Le ventre mou du classement:

- Cantonnée dans un milieu qui a très peu évolué au fil du temps, la Fédération Française de Boxe n’a pourtant pas hésité à déposer sa candidature au moment de l’appel à manifestation d'intérêt. Même si elle possède, selon les dires de son président, une « organisation similaire au MMA », la FFB n’a pourtant jamais proposé de disciplines hybrides ou même œuvré à la création d’un comité dédié au MMA. Malgré tout l’opération séduction continue, avec l’espoir d’être récipiendaire d’une délégation des plus intéressantes.

- Héritière d’une tradition française vieille de plusieurs siècles, la Fédération Française de Savate dispose d’un joli bagage culturel. Force est de constater que représenter un sport inscrit à l'Inventaire du Patrimoine Culturel Immatériel de France a quelque chose de plutôt prestigieux. Malgré tout, il en faudra plus que ça pour s’inviter dans la mêlée des différents candidats, surtout quand on constate que pas une fois les termes "Mixed Martial Arts" ne figurent sur le site de la fédé, ni même sur ses réseaux sociaux. Ironie quand on sait qu’un savateur a participé à l’un des premiers matches de MMA de l’histoire.

 

La retardataire:

- Invitée de dernière minute dans la discussion, la Fédération Sportive et Gymnique du Travail a décidé de déposer un dossier de candidature à l’automne dernier, repoussant la date de décision du Ministère des Sports de plusieurs semaines.
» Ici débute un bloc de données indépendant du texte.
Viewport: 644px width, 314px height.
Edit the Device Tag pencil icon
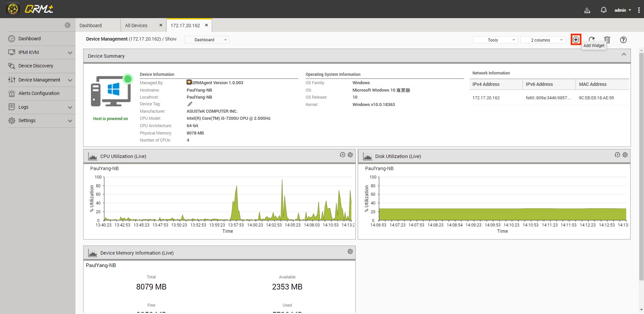[x=190, y=104]
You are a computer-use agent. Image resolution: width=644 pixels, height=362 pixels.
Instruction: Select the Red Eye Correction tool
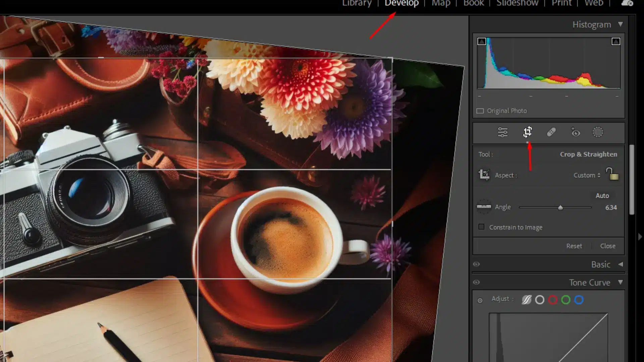tap(576, 132)
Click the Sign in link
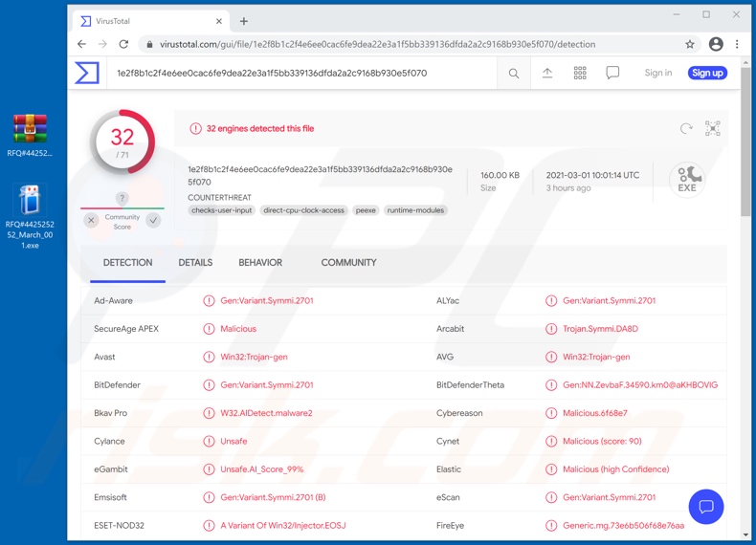 point(657,73)
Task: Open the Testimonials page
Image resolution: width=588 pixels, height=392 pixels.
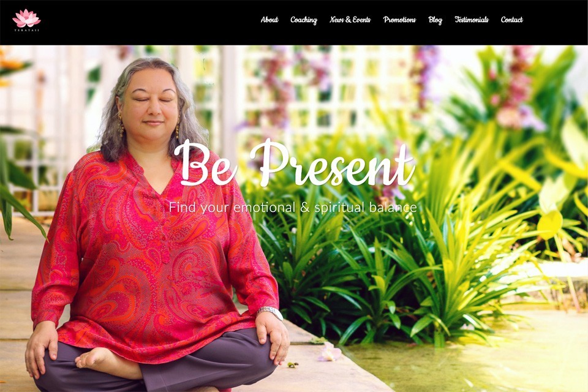Action: 472,20
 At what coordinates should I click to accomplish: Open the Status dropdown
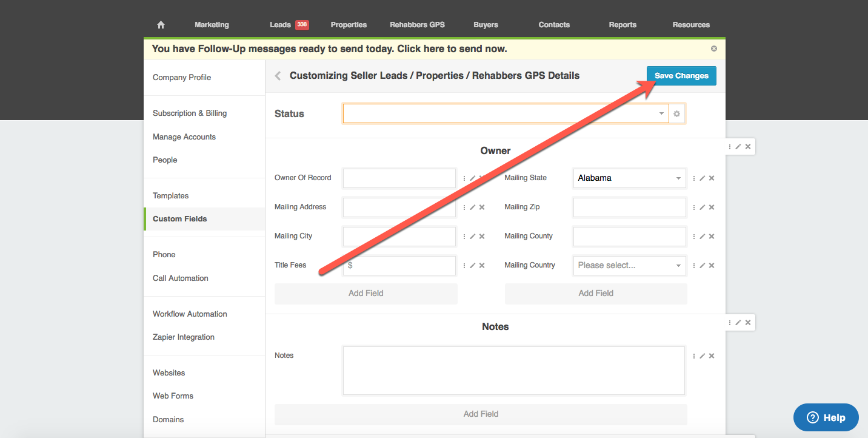click(506, 114)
S’abritant derrière son Comité National de Combat Mixte (obscure association dont l’activité reste confidentielle), cette fédération "fourre-tout" pourrait bénéficier d’un afflux massif de nouveaux adhérents qui devraient rejoindre ses rangs en cas de victoire.
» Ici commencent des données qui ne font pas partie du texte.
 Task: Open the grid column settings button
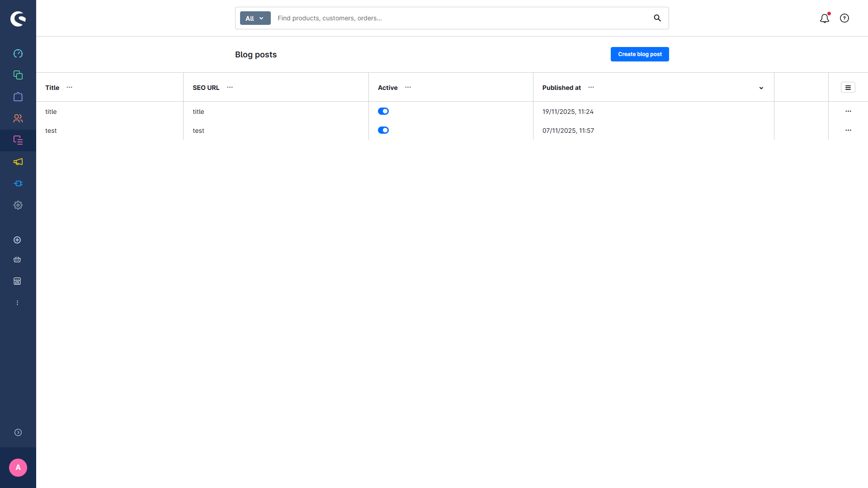[x=848, y=88]
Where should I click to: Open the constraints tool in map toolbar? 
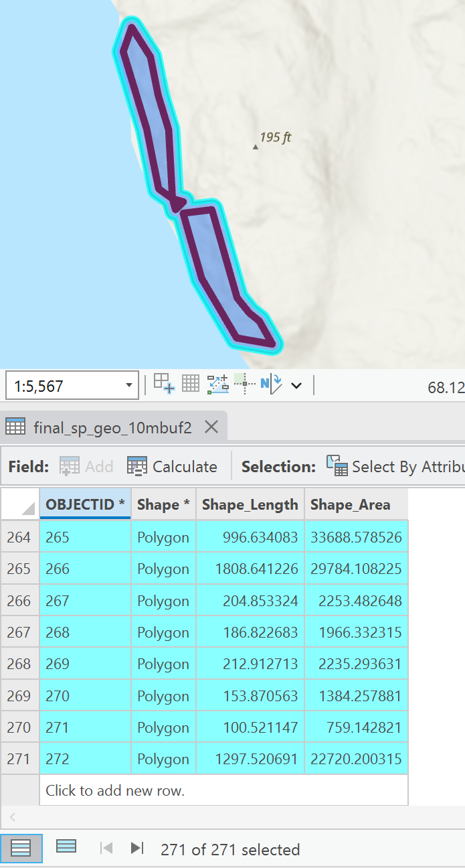(x=218, y=384)
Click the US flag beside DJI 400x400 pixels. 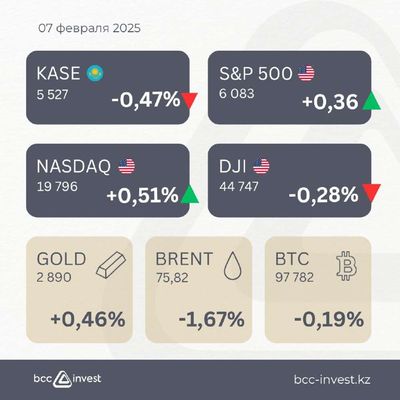pyautogui.click(x=261, y=166)
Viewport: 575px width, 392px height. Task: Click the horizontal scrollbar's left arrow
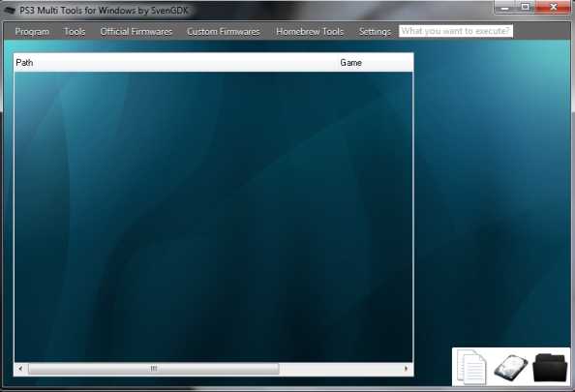(20, 369)
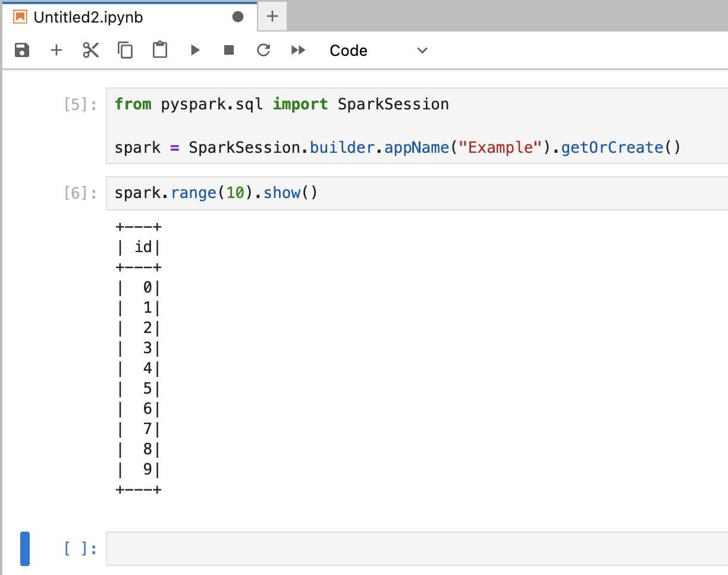Image resolution: width=728 pixels, height=575 pixels.
Task: Open the Code cell type dropdown
Action: [x=378, y=51]
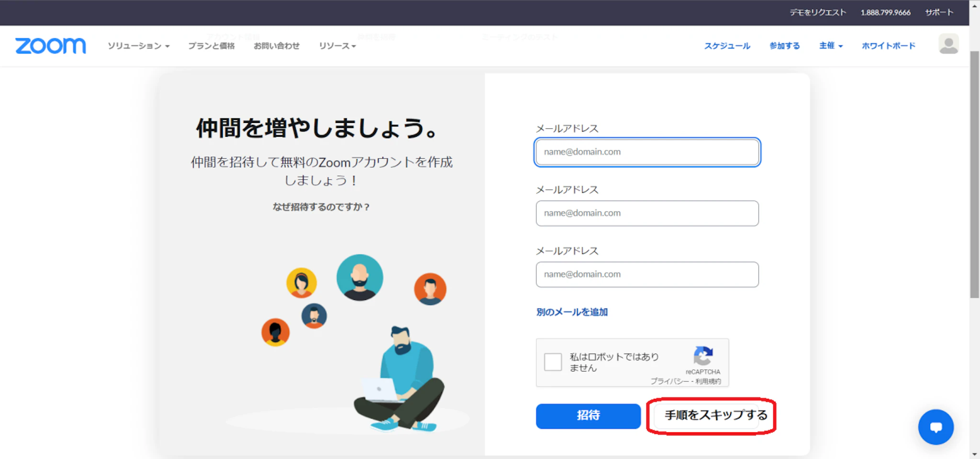
Task: Click 参加する in the header
Action: click(784, 46)
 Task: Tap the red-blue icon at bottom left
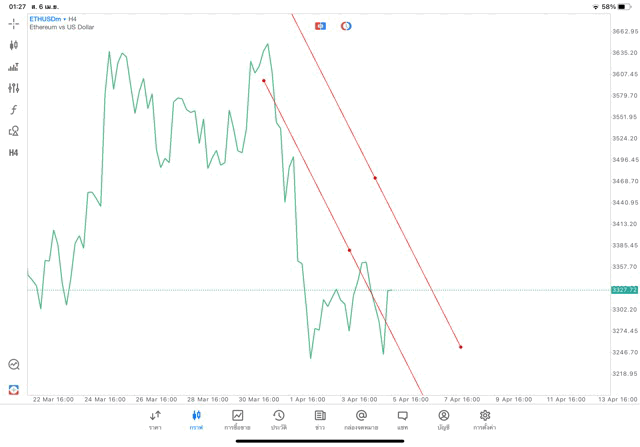[14, 389]
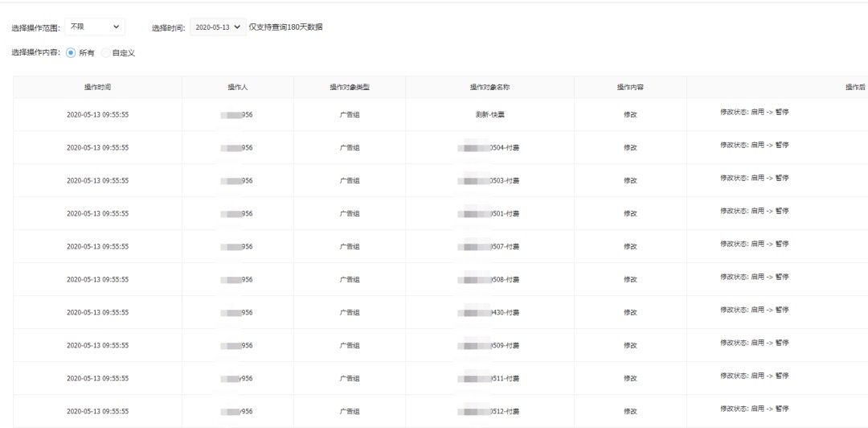Click the 测新-快票 object name cell
868x428 pixels.
tap(489, 115)
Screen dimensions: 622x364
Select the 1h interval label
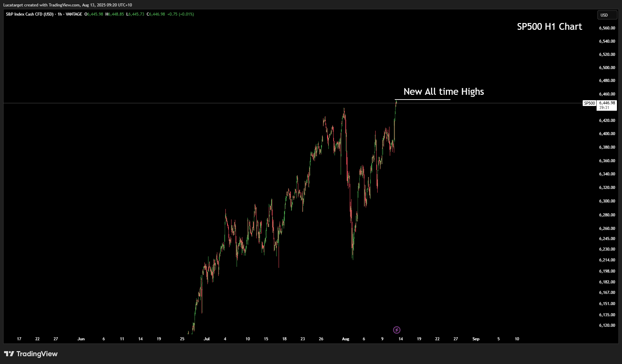tap(60, 14)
PRIDE Fighting Championships - Nagoya (Japon), 2005 - CC BY-SA 2.0 PRIDE Fighting Championships - Nagoya (Japon), 2005 - CC BY-SA 2.0

Exclu du bahut:

- Bien que n’ayant pas pris part l’appel à manifestation d'intérêt, la Fédération Française de Judo, Jujitsu, Kendo et Disciplines Associées a tenté de se joindre à la discussion il y a plusieurs mois. Comme nous en avons désormais l’habitude, cette dernière s’est ridiculisée par le biais de son désormais célèbre président, Jean-Luc Rougé. Entre deux déclarations complètement délirantes du dirigeant, l’instance directrice du Judo avait tenté de créer sa propre variante du MMA, provoquant une vague d’indifférence prêtant plus à la consternation qu’à autre chose. Récemment, le président Rougé avait réitéré son envie de chaperonner le MMA français en précisant que la FFJDA se garderait le droit d’y appliquer ses propres règles (sans pour autant les préciser). Là encore, dans le silence le plus total.

 

Au-delà des ralentissements manifestes, inhérents à tout processus du genre, on note que l’impressionnante progression du combat libre en France suscite bien des convoitises. Loin de se préoccuper des besoins des pratiquants, certaines (je dis bien certaines) fédérations comptent surtout mettre la main sur un sport de plus en plus pratiqué et ainsi permettre à leurs clubs de faire grossir leurs rangs. Finalement, il semble que même en ayant trouvé grâce auprès du Ministère des Sports, le MMA reste ce petit nouveau, doué mais récalcitrant, qu’on cherche à exploiter tout en continuant à le regarder d’un mauvais œil.